Buffalo Rider is a 1976 American Western film co-directed by John Fabian, George Lauris and Dick Robinson. The film's character of Buffalo Jones bears no relation to Charles "Buffalo" Jones who the producers did not know existed until years after.

==Plot==
Buffalo Rider Tells the story of a man named Buffalo Jones with Rick Guinn playing the role of Jones. Jones is depicted as a loner who tames and rides a buffalo and hunts down murderous buffalo hunters.

==Cast==
- Rick Guinn as Jake "Buffalo" Jones
- John Freeman as Frank Nesbitt
- Rich Scheeland as Ralph Pierce
- George Sager as Ted Clayborn
- Dick Robinson as Sam Robinson
- Priscilla Lauris as Mrs. Robinson
- C. Lindsay Workman (voice) as Narrator
- Hal Smith (voice) as Old buffalo hunter

==Reception==
The film has received negative reviews. Chris Higgins of Mental Floss wrote that "given all the animal 'stunts' (including what sure looks like actually shooting buffalo and various cross-species animal fights) it wouldn't pass muster today. The movie itself is a bit sub par, featuring an extreme over-reliance on narration and a sort of meandering documentary-ish treatment with some buffalo-related dramatic elements tossed in." The film was featured in a Gizmodo article of "the weirdest thing on the internet tonight" where Andrew Tarantola wrote, "Enjoy the heartwarming tale of a man, conveniently named Buffalo Jones, and his buffalo, named Buffalo.
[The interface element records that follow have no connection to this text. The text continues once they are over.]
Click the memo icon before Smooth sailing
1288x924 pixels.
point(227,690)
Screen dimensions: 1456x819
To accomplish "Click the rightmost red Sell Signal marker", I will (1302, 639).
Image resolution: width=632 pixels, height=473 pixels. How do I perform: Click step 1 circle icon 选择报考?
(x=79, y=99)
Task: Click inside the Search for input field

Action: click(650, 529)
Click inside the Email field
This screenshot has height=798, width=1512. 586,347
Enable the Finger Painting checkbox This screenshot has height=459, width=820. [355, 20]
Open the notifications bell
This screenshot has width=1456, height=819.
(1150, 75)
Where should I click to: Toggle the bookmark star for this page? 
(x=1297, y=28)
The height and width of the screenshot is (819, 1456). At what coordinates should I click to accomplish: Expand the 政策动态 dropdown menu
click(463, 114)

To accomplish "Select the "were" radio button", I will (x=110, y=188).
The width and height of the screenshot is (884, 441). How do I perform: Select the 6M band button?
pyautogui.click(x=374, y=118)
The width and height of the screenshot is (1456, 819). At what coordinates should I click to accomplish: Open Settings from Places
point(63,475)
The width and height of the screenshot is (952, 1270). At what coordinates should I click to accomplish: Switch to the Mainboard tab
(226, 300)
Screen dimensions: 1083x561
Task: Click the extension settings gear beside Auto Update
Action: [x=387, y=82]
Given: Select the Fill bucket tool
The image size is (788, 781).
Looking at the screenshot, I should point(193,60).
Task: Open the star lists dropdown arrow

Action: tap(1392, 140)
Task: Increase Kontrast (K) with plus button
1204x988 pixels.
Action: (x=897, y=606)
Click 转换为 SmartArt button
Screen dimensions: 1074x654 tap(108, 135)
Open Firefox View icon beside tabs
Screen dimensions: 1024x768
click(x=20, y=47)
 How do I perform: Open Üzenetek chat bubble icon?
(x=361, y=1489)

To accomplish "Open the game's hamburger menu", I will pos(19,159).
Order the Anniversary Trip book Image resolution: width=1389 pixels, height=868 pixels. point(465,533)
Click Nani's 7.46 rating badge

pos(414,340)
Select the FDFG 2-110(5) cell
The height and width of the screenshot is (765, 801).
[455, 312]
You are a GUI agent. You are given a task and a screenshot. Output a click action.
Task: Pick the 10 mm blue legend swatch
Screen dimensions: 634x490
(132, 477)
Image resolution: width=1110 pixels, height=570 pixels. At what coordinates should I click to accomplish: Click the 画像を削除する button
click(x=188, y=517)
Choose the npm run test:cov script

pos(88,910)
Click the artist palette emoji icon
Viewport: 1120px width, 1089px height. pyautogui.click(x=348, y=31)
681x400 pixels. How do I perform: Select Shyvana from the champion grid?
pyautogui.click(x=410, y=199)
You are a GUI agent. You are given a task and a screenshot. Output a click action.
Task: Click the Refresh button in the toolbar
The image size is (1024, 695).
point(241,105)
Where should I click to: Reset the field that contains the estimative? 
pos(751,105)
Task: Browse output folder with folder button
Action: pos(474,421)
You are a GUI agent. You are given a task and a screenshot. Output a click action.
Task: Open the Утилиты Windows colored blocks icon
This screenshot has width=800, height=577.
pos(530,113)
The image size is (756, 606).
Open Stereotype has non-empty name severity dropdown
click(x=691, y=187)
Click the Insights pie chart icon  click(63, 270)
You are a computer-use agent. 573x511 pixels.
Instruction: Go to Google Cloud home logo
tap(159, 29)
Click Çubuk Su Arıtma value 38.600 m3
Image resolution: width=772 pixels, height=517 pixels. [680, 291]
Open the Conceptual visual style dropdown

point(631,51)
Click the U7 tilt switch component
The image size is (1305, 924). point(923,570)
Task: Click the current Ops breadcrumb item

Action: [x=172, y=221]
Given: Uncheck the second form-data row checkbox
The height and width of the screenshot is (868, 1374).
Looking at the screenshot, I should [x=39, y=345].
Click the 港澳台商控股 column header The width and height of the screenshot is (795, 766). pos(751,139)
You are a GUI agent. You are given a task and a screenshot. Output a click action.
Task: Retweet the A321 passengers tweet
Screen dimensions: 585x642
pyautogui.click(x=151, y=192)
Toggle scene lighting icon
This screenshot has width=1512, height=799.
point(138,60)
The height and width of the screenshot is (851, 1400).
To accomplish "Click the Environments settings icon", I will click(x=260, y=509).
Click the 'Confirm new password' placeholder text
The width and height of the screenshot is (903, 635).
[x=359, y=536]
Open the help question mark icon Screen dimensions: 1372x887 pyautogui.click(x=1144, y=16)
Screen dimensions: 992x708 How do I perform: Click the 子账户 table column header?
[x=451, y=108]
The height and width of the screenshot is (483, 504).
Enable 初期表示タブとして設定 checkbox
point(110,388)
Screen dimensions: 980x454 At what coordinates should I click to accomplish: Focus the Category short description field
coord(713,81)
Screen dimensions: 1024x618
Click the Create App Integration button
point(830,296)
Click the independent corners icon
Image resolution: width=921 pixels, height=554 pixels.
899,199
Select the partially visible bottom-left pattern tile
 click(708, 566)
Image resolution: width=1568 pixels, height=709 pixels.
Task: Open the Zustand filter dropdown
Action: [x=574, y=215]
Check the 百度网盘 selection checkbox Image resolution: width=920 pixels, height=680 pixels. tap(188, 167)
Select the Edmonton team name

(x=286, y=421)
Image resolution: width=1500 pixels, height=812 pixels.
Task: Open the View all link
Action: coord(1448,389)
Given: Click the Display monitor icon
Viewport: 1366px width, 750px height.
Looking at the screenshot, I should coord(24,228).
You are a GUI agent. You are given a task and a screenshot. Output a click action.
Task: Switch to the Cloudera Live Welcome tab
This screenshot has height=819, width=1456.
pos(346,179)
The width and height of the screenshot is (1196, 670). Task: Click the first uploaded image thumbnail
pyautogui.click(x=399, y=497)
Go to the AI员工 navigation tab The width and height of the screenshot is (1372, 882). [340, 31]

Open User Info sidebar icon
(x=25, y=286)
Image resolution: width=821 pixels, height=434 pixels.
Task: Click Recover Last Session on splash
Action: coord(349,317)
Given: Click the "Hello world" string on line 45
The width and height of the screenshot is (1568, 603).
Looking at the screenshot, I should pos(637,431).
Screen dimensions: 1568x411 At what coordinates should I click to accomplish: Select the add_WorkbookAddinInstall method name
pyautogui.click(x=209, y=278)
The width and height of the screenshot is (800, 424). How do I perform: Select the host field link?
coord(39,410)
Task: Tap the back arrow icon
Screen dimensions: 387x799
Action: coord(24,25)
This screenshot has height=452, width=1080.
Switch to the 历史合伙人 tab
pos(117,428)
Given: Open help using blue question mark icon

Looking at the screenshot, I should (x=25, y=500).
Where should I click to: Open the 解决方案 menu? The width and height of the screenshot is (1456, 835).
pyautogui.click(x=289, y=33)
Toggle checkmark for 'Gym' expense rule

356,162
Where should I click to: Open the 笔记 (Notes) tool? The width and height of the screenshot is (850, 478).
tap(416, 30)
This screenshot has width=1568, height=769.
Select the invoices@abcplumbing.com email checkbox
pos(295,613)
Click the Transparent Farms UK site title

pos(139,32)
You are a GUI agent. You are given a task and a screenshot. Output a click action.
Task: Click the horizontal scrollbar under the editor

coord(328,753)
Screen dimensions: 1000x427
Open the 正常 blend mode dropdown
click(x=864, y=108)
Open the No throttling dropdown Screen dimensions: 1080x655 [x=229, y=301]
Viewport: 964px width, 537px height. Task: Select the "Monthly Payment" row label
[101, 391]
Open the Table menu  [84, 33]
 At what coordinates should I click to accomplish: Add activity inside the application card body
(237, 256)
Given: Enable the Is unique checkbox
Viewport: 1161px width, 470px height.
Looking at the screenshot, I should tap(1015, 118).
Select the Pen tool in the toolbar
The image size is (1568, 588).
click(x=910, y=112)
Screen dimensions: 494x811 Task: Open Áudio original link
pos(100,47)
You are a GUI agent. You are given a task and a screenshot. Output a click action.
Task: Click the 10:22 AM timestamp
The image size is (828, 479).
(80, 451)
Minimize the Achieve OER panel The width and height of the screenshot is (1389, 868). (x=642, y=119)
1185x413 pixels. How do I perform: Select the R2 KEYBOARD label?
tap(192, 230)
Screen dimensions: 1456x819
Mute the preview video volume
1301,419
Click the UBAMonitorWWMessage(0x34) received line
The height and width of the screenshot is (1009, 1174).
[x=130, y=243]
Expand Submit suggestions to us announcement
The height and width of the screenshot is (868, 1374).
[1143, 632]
No wait. Its name is Samson, because that's so much more original. Whatever you call them, the two chum around the American frontier, saving babies and stuff for an hour and a half (even though the script was apparently only about 15 pages long)."

==In popular culture==
On November 22, 2011, the film was released as a video on demand from RiffTrax. This edition features a satirical commentary done by comedians and actors Michael J. Nelson, Kevin Murphy and Bill Corbett.

In 2011, the Austin-based band The Possum Posse created "Guy on a Buffalo", a narrated song set to clips from the movie Buffalo Rider. A clip from Part 3 of "Guy on a Buffalo" was used in Season 3 Episode 6 "All For Nothing" of the hit series Yellowstone inspiring the ranch hands to try and go buffalo riding.

==Home media==

BUFFALO RIDER was released on Cobra Video in Australia in the PAL format. The company did not add a release date for the video on the insert art sleeve or the videocassette label. The sleeve art says "copyright 1977 STARFIRE FILMS INC." in very small print on the front and there is no top label on the tape. The company only attached a spine label to the videocassette with the mis-printed title 'BUFFALO RIDERS' (sic).

Cobra Video and Marketing was located at "1A-2 111 Pacific Highway, Hornsby, N.S.W. 2077". ['N.S.W.' is short for 'New South Wales'].